Hey all! Looking for some advice/questions answered.

I am heading to Switzerland next week and planning on soloing the Matterhorn. Plenty of experience in dry/snow/ice scrambles, climbs, solos, etc. Nothing I have read or watched seems out of my comfort zone.

Questions:

-I've seen length of rope for rapping anywhere from 10m-60m. I was thinking about a 20m or a 40m?

-Same thing with shoes, all over the place on what to bring. I have trail runners and approach shoes that both work with my crampons and am leaning towards approach shoes. Hows conditions right now on the top?

-I plan on sleeping at the hut and then heading down to zermatt after I finish. Has anyone gone up, summitted, and headed back to zermatt without staying at the hut? Hows that like for an option? I'm fine with the endurance of it all, more concerned about running out of light as a possibility. 

Lion Forest · · New England · Joined Nov 2020 · Points: 0

Can’t speak on climbing the Matterhorn, but enjoy Zermatt, it’s the tits.  

Linnaeus · · ID · Joined Aug 2011 · Points: 0

Post a TR on MountainProject after you go!

Allen Sanderson · · On the road to perdition · Joined Jul 2007 · Points: 1,100
Brady Evans wrote:

-I've seen length of rope for rapping anywhere from 10m-60m. I was thinking about a 20m or a 40m?

-Same thing with shoes, all over the place on what to bring. I have trail runners and approach shoes that both work with my crampons and am leaning towards approach shoes. Hows conditions right now on the top?

-I plan on sleeping at the hut and then heading down to zermatt after I finish. Has anyone gone up, summitted, and headed back to zermatt without staying at the hut? Hows that like for an option? I'm fine with the endurance of it all, more concerned about running out of light as a possibility. 

30 m works for the raps, a 40 m is better.

No idea on current conditions. Alps are in a cycle of afternoon storms (I am currently in the Dolomites).

Shoes depend on conditions.

Many finish the climb and are down in time to catch the last car down to the valley.

FWIW, the Swiss side is apt to be very busy as the Carrel Hut on the Italian side is closed this season.

Ping me if you have other objectives as I am heading that way next week as well.

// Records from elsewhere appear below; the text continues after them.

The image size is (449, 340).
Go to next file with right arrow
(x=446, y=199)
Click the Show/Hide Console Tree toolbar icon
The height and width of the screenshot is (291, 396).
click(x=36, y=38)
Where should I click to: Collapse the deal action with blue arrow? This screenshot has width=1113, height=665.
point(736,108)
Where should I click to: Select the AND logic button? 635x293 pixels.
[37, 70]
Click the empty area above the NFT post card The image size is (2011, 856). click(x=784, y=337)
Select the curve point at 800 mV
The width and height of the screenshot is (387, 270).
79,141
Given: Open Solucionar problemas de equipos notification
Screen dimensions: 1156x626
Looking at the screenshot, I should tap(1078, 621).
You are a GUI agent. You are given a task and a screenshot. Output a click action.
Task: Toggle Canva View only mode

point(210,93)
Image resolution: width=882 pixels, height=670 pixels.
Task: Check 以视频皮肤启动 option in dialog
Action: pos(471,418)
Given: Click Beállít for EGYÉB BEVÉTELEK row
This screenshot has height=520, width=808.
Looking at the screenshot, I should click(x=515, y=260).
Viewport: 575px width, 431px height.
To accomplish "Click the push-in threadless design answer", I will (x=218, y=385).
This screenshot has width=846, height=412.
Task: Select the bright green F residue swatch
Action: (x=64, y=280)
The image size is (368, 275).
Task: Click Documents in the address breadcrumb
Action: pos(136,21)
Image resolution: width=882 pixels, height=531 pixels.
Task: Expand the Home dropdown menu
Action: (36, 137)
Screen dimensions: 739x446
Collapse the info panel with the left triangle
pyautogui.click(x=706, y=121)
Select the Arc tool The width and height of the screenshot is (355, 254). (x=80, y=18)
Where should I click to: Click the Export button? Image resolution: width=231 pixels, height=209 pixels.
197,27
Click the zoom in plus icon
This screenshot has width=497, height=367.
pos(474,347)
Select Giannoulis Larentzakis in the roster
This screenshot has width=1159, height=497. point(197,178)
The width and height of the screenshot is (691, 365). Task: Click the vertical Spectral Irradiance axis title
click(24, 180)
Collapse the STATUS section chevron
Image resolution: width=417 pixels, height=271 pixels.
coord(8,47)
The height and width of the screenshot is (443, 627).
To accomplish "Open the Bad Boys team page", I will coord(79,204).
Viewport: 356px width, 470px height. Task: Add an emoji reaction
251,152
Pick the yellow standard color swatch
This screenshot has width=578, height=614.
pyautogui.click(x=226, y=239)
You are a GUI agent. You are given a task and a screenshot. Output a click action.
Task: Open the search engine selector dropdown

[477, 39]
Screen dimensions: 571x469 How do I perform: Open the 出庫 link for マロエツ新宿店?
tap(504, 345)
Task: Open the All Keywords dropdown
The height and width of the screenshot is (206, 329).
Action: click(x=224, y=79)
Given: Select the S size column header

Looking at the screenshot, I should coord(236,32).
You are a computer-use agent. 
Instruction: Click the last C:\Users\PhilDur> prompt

giraud b · · Unknown Hometown · Joined Nov 2022 · Points: 0

It's not about how fit you are but about knowing the Hornli ridge route well like you know the palm of your hands. Kilian Jornet summited the peak 8 times before his final attempt and set a new WR. He spent a month in the area carefully studying the Lyon Ridge, which is slightly more difficult from a technical perspective but IMO a more straight forward and clearer ridge than Hornli. Easy to get lost in a ridge dominated by loose crappy rock and in certain points of the ridge very easy to detour and enter the no man's land that the East Face is, which means you'll end up adding several hours on top of your expected time to complete the climb/glorified scramble. 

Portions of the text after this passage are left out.